Oh, I see. In that case, any assumption on the variable would have to
be invalidated, maybe use global volatile variables, or special
built-ins, so that no optimisation tries to get away with it. But that
would mess up your optimal code, especially if they have to get passed
in registers.


> Oh, sorry, I forgot to talk about that.  Yes, the frontend already rearranges
> these arguments to the end, which means the optimizer’s default behavior
> of silently dropping extra call arguments ends up doing the right thing.

Excellent!


> I’m reluctant to say that the convention always requires these arguments.
> If we have to do that, we can, but I’d rather not; it would involve generating
> a lot of unnecessary IR and would probably create unnecessary
> code-generation differences, and I don’t think it would be sufficient for
> error results anyway.

This should be ok for internal functions, but maybe not for global /
public interfaces. The ARM ABI has specific behaviour guarantees for
public interfaces (like large alignment) that would be prohibitively
bad for all functions, but ok for public ones.

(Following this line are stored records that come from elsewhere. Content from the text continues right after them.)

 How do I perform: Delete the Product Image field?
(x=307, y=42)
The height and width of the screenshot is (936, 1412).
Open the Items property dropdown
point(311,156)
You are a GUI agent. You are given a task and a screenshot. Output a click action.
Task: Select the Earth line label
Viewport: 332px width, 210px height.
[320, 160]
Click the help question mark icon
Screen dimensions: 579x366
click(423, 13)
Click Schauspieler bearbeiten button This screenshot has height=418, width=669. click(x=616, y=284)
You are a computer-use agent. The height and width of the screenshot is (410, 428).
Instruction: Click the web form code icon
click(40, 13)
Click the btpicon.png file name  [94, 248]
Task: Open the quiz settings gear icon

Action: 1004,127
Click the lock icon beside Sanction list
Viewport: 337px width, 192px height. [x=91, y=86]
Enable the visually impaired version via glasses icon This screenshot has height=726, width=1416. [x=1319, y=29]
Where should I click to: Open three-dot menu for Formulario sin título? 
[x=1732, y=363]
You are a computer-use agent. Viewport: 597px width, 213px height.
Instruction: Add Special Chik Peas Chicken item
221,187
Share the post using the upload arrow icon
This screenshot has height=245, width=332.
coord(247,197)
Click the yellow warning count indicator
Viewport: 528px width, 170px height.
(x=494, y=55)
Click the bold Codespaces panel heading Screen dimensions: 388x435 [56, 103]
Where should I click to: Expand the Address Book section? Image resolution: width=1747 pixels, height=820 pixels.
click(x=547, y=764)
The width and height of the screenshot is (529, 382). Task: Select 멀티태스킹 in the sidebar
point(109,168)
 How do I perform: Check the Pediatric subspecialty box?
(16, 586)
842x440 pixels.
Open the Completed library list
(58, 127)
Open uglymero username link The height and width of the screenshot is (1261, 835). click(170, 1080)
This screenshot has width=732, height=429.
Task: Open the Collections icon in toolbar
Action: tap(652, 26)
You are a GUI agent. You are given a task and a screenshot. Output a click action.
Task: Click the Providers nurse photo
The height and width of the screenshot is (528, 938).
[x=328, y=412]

If hells break loose, you could enforce that for public interfaces only.


> We don’t want checking or setting the error result to actually involve memory
> access.

And even though most of those access could be optimised away, there's
no guarantee.

Another option would be to have a special built-in to recognise
context/error variables, and plug in a late IR pass to clean up
everything. But I'd only recommend that if we can't find another way
around.


> The ability to call a non-throwing function as a throwing function means
> we’d have to provide this extra explicit result on every single function with
> the Swift convention, because the optimizer is definitely not going to
> gracefully handle result-type mismatches; so even a function as simple as
>   func foo() -> Int32
> would have to be lowered into IR as
>   define { i32, i8* } @foo(i8*)

Indeed, very messy.

I'm going on a tangent, here, may be all rubbish, but...

C++ handles exception handling with the exception being thrown
allocated in library code, not the program. If, like C++, Swift can
only handle one exception at a time, why can't the error variable be a
global?

The ARM back-end accepts the -rreserve-r9 option, and others seem to
have similar options, so you could use that to force your global
variable to live on the platform register.

That way, all your error handling built-ins deal with that global
variable, which the back-end knows is on registers. You will need a
special DAG node, but I'm assuming you already have/want one. You also
drop any problem with arguments and PCS, at least for the error part.